Below are the records; copy each line in them that holds the word "agent".

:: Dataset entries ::
══════════

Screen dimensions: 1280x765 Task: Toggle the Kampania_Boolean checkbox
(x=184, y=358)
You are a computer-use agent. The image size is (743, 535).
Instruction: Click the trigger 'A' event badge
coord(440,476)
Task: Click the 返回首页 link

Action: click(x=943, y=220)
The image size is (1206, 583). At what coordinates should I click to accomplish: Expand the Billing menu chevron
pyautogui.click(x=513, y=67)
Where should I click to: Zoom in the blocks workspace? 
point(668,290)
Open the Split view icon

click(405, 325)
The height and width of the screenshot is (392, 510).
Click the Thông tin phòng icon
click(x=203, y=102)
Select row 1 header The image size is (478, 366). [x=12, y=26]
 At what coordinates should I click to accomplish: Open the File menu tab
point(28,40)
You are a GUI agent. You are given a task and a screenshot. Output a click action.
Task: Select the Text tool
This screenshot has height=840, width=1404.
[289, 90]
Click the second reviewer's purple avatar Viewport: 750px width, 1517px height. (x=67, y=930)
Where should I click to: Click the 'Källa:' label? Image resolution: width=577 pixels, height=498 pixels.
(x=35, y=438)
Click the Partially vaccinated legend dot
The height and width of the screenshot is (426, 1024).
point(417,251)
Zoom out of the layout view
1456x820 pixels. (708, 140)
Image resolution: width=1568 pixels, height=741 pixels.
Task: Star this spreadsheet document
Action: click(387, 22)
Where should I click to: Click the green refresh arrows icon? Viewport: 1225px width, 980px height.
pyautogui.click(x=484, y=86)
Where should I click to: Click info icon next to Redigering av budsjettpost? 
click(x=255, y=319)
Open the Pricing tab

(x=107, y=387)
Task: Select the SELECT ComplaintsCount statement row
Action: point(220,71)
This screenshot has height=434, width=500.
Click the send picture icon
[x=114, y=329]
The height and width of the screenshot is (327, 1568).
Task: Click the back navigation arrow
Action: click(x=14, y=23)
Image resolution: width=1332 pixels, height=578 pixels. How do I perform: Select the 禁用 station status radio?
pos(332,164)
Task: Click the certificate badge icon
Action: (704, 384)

══════════

:: WORKED SOLUTION ::
You are a computer-use agent. The image size is (743, 535).
You are a GUI agent. You are given a task and a screenshot. Output a click action.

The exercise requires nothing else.